Esta rede de relacionamentos é importante em qualquer lugar do mundo, mas na China é um pouco mais profundo. É ser mais que um conhecido, é ser quase um amigo.
Por outro lado, é comum as pessoas comprarem produtos da China que vêm errados. O ocidental tem a “culpa cristã”, que é muito mais fraca por ali.
Um caso. Um conteiner com produtos defeituosos. O brasileiro reclamou, ameaçou não pagar. O chinês ficou bastante tempo negociando, e disse até que os filhos morreriam de fome caso ele não pagasse pela carga. O brasileiro consultou um especialistas nas relações chinesas, que disse que era normal eles apelarem baixo assim para conseguir o pagamento da carga.
É paradoxal, investir horas num guanxi de relacionamento, mas ser permitido mandar produtos ruins para os outros. É paradoxal como tudo mais neste Império.
Por fim, o conceito de perder a face. É o conceito da vergonha. Vergonha de ter feito algo errado e prejudicado o país (não é prejudicar a si mesmo, ou a empresa, é envergonhar o país). Digamos, roubar algo é vergonhoso. Ou perder um processo judicial por conta do problema de conteiner acima e ficar caracterizado que houve uma trapaça. Deve-se tomar cuidado para não fazer um chinês perder a face, é pesado para ele, é quase a vida dele.
Conclusão
A China sempre foi uma potência mundial, e está retornando ao seu lugar. O projeto da vez é o plano Road and Belt, que busca construir uma infraestrutura gigantesca de rodovias e portos, ligando a África e a Ásia inteiras à China.

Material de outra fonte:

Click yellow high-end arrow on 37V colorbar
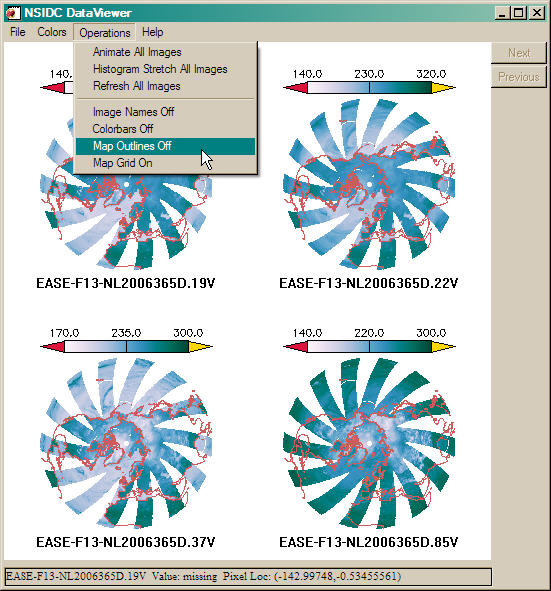This screenshot has height=591, width=551. (200, 347)
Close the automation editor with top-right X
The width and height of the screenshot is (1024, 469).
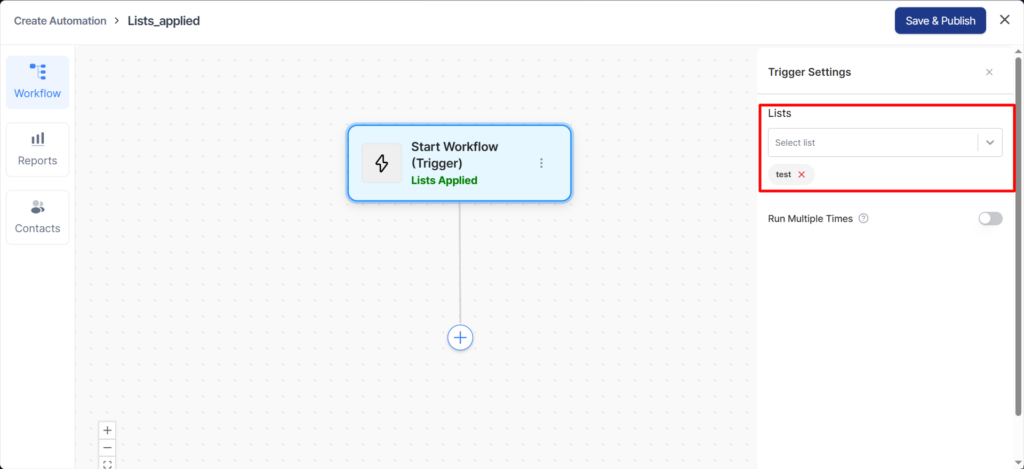click(1004, 20)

O Brasil tem que aprender a operar num mundo cada vez mais centrado no Império chinês, sob o risco de ficar mais para trás do que já está. Enquanto o Brasil está caminhando devagar quase parando, a China está 10 km à frente correndo alucinadamente – estudam mais, trabalham mais, brigam mais e são mais numerosos.
Os tópicos apresentados são apenas o início, nem arranham o entendimento deste gigante.
Napoleão Bonaparte: A China é um gigante adormecido. Deixe este dormir, pois quando acordar, o mundo tremerá!
*Sobre fontes utilizadas. A China divulga pouquíssimos dados oficiais. As informações aqui descritas foram com base em conversas com pessoas, portanto, não são totalmente confiáveis.
Bônus: Visitei um supermercado, o Henan, em que há vários aquários com criaturas vivas. É só escolher, que o atendente pega e te entrega.